I previously ran this analysis in Maaslin2 on both CLR and LOG transform options, but I noticed that you now offer the prevalence feature in Maaslin3, so thought I would repeat this.
When I run the CLR analysis in Maaslin3, some of my features which have all negative numbers after CLR transform, are being filtered out. I believe this is because I have selected prev and abundance filters = 0. However, why does this occur in Maaslin3 and not in Maaslin2? I’m asking as it is affecting my results - in Maaslin2 these features were showing as weakly significant in my output. I would really appreciate your help explaining this and what it means for interpretation of my previous results?
I’m also finding differences in my output using LOG transform for Maaslin2 and Maaslin3.
Many thanks,
Katherine
When using MaAsLin 3, I would recommend using the log transform and median_comparison_abundance since this will account for compositionality (the reason people use CLR in the first place).
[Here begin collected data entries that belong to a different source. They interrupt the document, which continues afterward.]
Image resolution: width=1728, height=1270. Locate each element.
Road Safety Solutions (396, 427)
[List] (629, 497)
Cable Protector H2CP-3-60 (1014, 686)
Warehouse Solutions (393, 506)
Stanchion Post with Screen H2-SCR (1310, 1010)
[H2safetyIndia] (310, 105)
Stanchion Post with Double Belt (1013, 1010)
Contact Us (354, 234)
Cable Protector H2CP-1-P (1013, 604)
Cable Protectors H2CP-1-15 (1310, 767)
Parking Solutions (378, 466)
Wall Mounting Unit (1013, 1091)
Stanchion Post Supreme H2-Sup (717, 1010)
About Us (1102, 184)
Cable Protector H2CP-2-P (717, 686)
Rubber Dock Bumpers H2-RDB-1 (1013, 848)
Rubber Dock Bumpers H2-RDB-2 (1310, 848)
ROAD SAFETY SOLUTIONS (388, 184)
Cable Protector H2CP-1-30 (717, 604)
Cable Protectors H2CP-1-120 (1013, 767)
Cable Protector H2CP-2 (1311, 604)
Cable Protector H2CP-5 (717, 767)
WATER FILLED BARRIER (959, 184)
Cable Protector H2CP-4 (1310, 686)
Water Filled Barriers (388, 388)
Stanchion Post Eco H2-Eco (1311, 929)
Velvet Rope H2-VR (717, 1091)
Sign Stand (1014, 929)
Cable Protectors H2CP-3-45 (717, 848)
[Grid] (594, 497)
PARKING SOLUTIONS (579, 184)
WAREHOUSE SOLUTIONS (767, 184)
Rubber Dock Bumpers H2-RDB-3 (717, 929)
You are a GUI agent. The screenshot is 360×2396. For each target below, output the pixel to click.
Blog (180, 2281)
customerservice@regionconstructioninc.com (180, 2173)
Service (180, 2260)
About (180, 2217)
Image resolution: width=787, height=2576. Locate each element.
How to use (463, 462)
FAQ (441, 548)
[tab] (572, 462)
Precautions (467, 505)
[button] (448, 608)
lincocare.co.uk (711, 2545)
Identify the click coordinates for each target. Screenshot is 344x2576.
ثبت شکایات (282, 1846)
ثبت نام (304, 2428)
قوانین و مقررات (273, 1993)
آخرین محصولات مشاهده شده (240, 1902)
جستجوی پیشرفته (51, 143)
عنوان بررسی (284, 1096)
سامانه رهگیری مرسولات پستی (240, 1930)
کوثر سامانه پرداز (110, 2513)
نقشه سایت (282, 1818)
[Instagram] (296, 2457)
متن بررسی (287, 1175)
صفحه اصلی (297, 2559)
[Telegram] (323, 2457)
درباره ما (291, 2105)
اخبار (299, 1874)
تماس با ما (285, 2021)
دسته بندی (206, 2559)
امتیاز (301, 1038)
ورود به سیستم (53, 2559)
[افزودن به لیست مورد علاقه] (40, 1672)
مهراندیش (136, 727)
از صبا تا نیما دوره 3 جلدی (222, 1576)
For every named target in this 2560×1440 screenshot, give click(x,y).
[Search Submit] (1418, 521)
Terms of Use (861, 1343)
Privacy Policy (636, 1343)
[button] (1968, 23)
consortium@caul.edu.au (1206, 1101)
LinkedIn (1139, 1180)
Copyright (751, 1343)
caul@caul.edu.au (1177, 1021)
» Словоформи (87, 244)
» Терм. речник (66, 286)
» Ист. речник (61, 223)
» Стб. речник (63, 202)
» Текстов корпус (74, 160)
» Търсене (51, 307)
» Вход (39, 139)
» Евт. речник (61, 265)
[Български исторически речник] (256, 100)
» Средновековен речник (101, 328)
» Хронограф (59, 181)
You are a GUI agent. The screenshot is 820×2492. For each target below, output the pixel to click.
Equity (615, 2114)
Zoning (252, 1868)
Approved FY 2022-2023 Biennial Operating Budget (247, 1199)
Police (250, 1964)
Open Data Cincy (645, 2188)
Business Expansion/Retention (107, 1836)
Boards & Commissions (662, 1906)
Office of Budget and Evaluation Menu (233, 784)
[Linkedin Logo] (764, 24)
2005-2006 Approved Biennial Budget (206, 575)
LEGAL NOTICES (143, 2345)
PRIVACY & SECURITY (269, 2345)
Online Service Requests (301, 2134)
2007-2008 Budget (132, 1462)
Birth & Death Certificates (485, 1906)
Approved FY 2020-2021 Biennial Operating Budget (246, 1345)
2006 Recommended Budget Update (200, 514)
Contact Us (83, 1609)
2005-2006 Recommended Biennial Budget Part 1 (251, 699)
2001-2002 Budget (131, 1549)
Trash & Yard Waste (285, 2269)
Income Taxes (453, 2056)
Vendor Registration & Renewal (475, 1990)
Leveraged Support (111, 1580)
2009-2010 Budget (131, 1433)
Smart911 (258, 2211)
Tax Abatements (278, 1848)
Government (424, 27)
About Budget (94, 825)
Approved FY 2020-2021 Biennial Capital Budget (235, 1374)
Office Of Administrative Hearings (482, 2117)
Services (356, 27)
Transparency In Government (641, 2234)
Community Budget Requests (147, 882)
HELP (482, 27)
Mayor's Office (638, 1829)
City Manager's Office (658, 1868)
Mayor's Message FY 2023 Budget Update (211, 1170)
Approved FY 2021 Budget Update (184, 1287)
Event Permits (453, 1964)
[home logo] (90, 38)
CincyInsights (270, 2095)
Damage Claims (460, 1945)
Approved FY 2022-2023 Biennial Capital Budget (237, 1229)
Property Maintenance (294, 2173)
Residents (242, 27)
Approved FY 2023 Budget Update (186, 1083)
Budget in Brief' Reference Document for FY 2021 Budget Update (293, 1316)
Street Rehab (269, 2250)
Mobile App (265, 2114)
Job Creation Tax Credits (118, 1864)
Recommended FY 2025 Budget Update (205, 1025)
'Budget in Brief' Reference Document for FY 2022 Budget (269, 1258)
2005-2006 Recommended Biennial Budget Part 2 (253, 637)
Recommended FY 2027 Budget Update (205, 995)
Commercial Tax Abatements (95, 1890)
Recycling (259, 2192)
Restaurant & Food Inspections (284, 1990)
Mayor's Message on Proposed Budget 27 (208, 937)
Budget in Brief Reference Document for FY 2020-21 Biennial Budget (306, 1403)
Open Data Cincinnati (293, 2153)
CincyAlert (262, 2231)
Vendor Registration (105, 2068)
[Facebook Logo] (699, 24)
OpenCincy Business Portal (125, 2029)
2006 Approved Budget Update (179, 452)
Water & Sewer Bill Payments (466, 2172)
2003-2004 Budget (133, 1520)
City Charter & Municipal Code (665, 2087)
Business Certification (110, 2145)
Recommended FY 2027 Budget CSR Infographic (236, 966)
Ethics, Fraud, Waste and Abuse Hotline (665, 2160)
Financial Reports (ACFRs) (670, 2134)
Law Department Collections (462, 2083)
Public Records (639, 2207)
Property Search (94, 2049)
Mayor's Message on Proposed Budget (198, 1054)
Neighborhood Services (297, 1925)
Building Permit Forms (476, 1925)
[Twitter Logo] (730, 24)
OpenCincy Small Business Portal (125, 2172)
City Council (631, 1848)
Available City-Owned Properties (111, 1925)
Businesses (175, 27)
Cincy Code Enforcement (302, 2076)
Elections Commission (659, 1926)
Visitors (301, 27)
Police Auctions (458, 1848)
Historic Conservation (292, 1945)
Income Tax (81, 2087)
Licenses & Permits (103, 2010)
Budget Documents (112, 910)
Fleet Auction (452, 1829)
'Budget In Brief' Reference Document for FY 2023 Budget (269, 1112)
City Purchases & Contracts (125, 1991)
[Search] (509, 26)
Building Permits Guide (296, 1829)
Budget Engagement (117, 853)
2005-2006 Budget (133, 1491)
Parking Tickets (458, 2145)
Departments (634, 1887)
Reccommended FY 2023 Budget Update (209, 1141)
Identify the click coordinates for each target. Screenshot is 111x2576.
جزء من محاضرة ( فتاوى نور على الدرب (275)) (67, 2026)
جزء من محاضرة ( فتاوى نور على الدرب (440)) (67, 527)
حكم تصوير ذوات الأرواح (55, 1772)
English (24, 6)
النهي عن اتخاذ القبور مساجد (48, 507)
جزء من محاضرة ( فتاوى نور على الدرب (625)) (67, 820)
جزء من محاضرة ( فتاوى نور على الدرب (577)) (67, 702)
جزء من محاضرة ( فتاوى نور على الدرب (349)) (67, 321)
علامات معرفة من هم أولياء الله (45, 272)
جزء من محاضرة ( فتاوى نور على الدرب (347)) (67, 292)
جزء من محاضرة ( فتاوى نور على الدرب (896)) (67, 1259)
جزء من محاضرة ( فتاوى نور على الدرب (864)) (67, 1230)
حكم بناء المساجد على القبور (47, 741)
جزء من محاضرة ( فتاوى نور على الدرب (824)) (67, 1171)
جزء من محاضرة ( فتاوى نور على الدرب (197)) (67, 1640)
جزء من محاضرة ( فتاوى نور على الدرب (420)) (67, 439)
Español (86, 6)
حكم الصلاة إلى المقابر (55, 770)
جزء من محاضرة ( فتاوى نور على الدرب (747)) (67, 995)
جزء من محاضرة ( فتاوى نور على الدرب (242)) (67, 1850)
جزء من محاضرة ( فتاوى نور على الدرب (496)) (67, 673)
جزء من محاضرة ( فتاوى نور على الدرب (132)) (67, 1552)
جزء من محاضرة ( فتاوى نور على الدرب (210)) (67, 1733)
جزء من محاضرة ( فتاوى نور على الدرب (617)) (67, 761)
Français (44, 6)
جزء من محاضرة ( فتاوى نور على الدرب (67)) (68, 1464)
The flow in MaAsLin 3 is normalization (where CLR applies) → filtering → transformation, so if you still want to use CLR, I would recommend setting the filter thresholds to -Inf.
Regarding the differences within the log transformed results, if you have very high sparsity in your data (lots of 0s), you could end up with different results between MaAsLin 2 and 3 since MaAsLin 3 is splitting out the zeros and handling them differently.
I think this is an interesting point you raise about the differences with how MaAslin 2 and 3 deal with zeros that some of my colleagues and I have been thinking about recently. We understand that the difference is coming from the new prevalence modeling support in MaAslin 3 (which is an interesting way of dealing with the zeros).
For people who are interested in running only the abundance model (perhaps by explicitly setting the evaluate_only = abundance) is there any way to force MaAslin 3 to use psuedo-counts for zeros (other than manually pre-filling zeros before passing the data in)? The fact that certain samples get dropped from certain taxa level comparisons in the abundance-only model given the new zero-handling was a bit unexpected for us in the context of the abundance-only model (it makes more sense when running both the prevalence and the abundance model at the same time).
Just wanted to raise this as it took my colleague a bit of digging to figure it out for us and we imagined that other folks might not have caught that the fact that the interpretation of the MaAslin 3 abundance results is now subtly different due to this change. (I think this is also related to @Katb 's other issue as well)